Bir çok kalbe dokunan vazgeçilmezimiz sanat müziği, uzun havalarımız ve özellikle arabesk müziğin bir çok parçasında efkarın tavan yapıp, insanı en derin duygu ve anlara taşıyor oluşları ve dolayısıyla içine düştüğümüz melankolik durumlarda müziğin olumsuz taraflarından sayılabilir belki. Malumunuz olduğu üzre, işte bu noktada dozunu ayarlamak çok önemli çok..Aman ha fazla melankolik olmayalım gözünüzü seveyim ,hele ki bu dönem !!😏
Her ne kadar olumsuz yönleri olsa da sohbet konumuz, müzik deyince kendimi tutamayıp ben size müziğin her dalının benim dünyadaki yerinden bahsetmek istiyorum biraz..
Çünkü ben yerine göre her türünü ayrı sever, ruh halime göre her türünden ayrı keyif alırım notaların ve müzik diye başlamışken konuya bunlara değinmeden geçemeyeceğim çok üzgünüm🙈..
Babacığımın sazının telleri gerildi çocukluk yıllarıma mesela. Ve en güzel türkülerimiz yerleşti bu vesileyle, daha o yıllarda ruhumun en derinlerine.. Aşık Veysel, Neşet Ertaş diyelim ve saygıyla analım hem türkülerimiz,hem de benim için en özel bu iki ismi..

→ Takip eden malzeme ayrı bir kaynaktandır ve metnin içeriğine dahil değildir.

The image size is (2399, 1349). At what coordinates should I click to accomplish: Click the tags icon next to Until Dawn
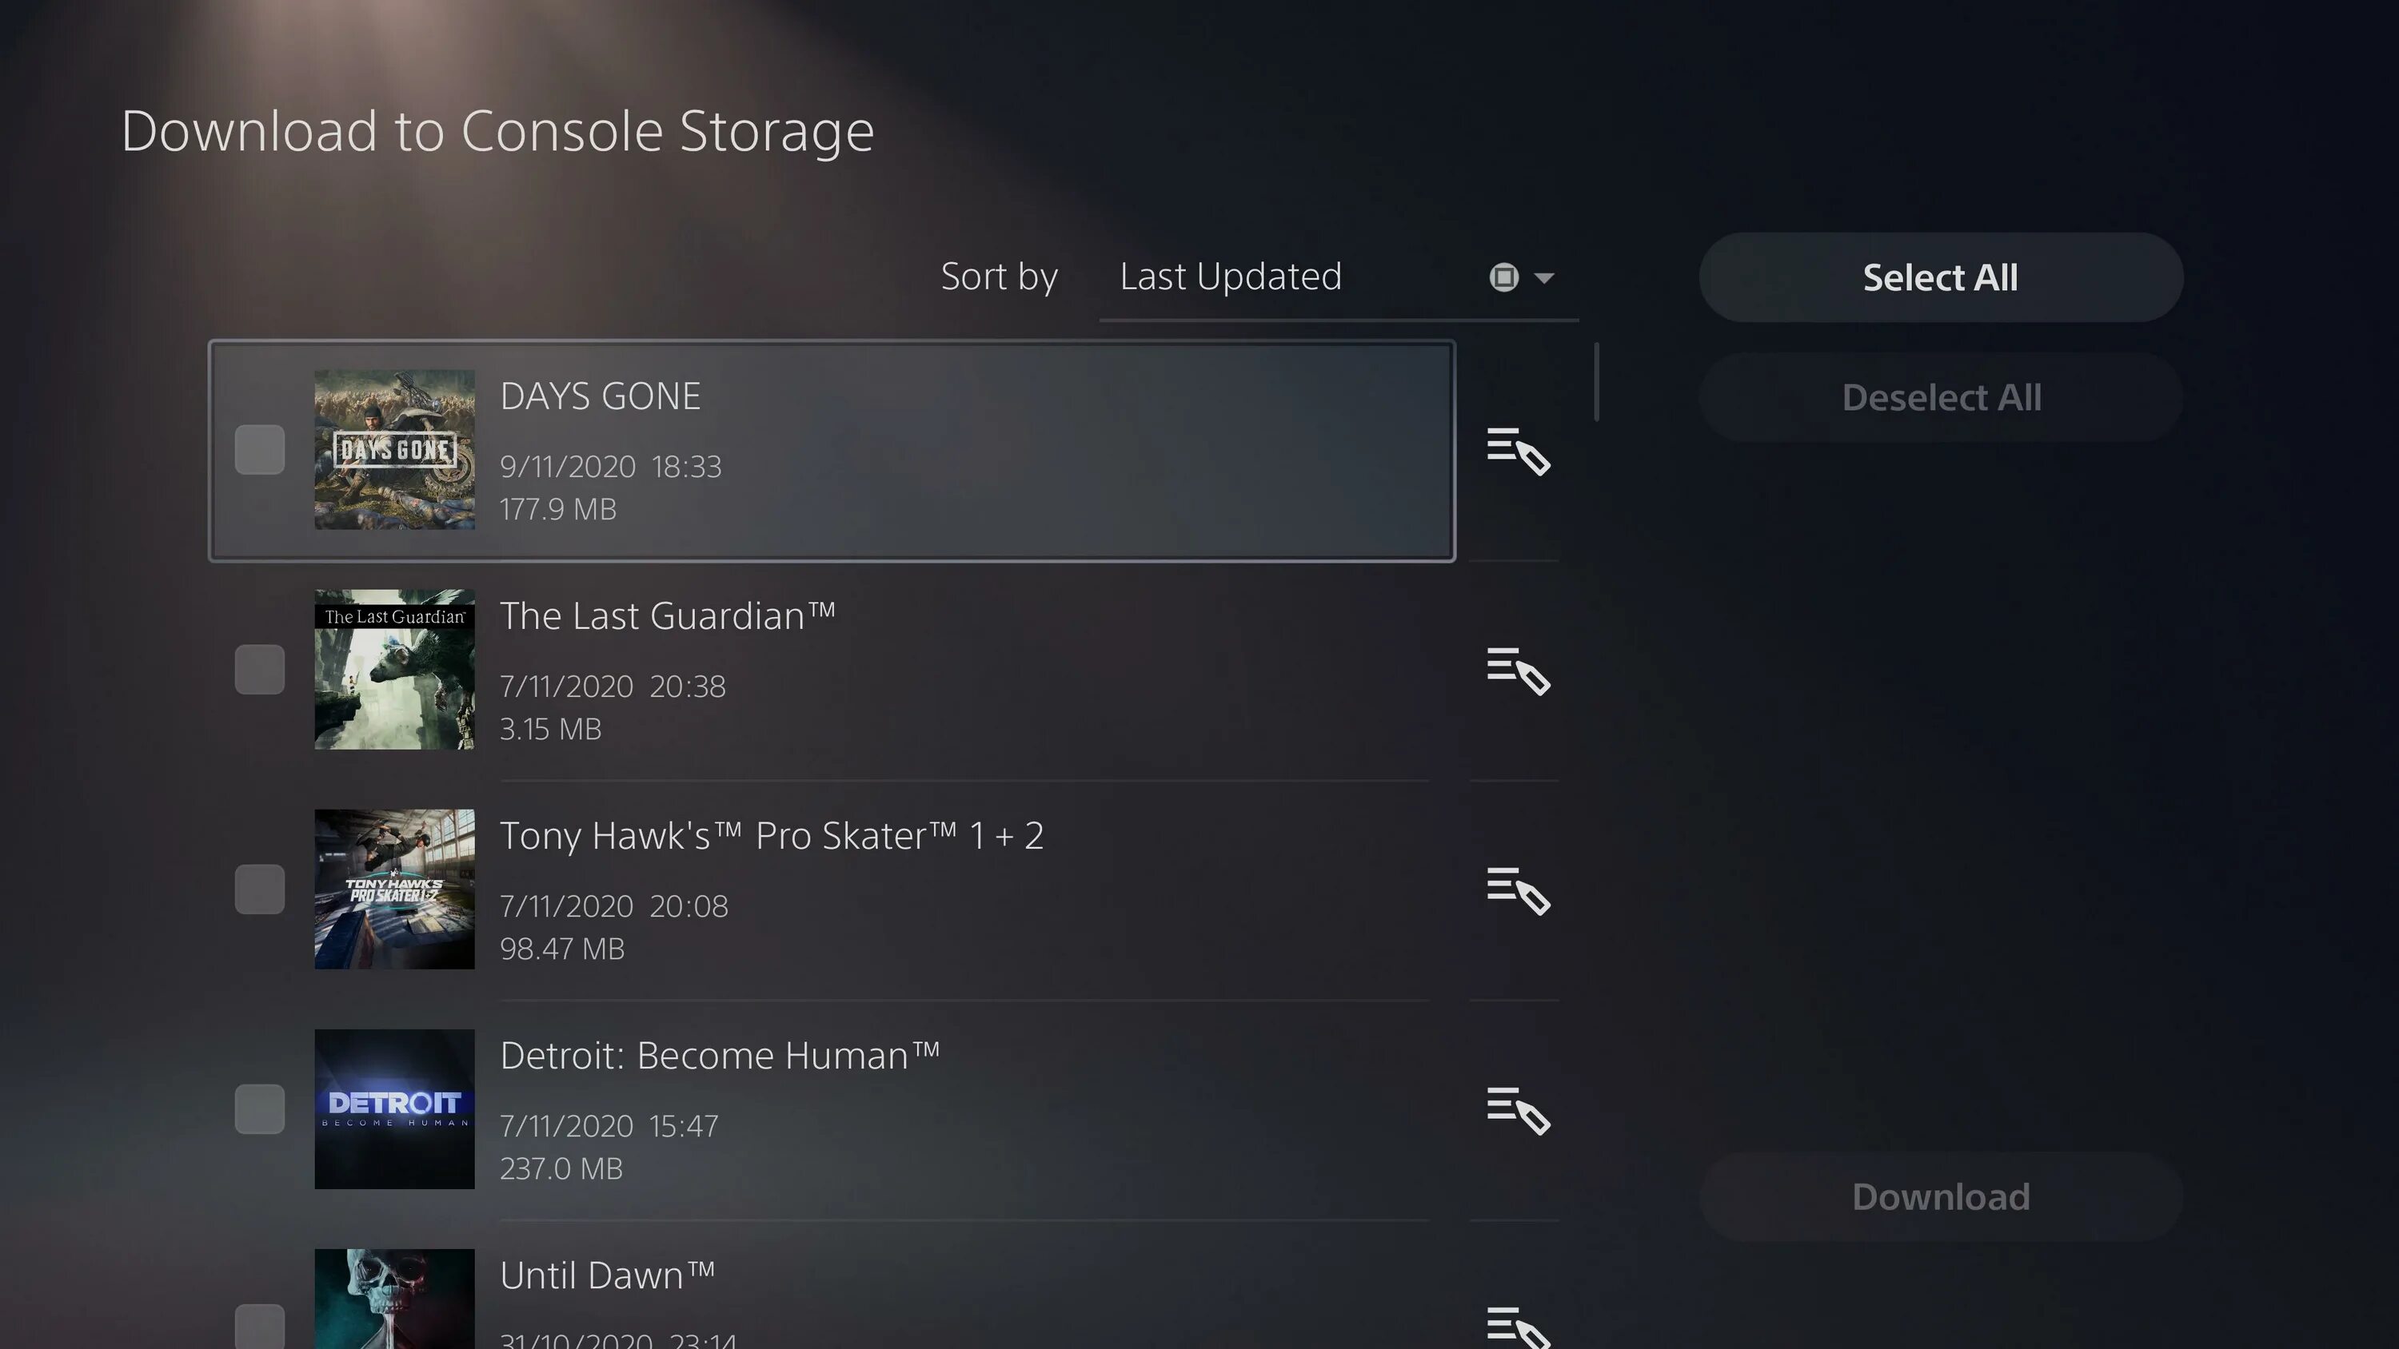coord(1514,1326)
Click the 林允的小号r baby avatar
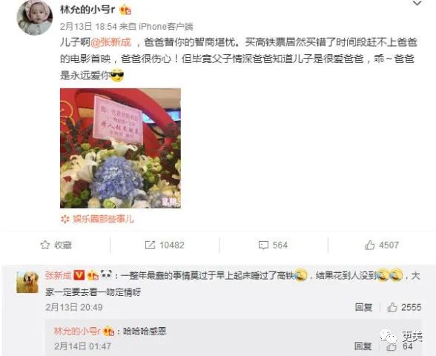This screenshot has height=356, width=436. coord(34,17)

Halalarımın gençliğinde yazdıkları şarkı sözlerinin bulunduğu defterler sayesinde en eski, en güzel ve en özel sanat müziği eserlerinin sözlerini öğrendim daha ortaokul yıllarımda.. TRT' deki sanat müziği konserlerine eşlik ederek söylemeye çalışmak ; o sözlerin notaların arasına nasıl yerleştiğini öğrenmek için nasıl güzel bir vesile oldu bana bilemezsiniz.. Böylece artık sanat müziğimizde ruhumun derinliklerinde en özel yerlerden birini almıştı anlayacağınız.Hani bunu okuyan genç arkadaşlar için bir şey ifade etmez belki ama şöyle hoş sohbetli bir rakı masasında Şimdi Uzaklardasın ile girip, Kırmızı Gülün Adı Var 'dan çıkmanın keyfi üzerine de ben bir şey tanımam yani.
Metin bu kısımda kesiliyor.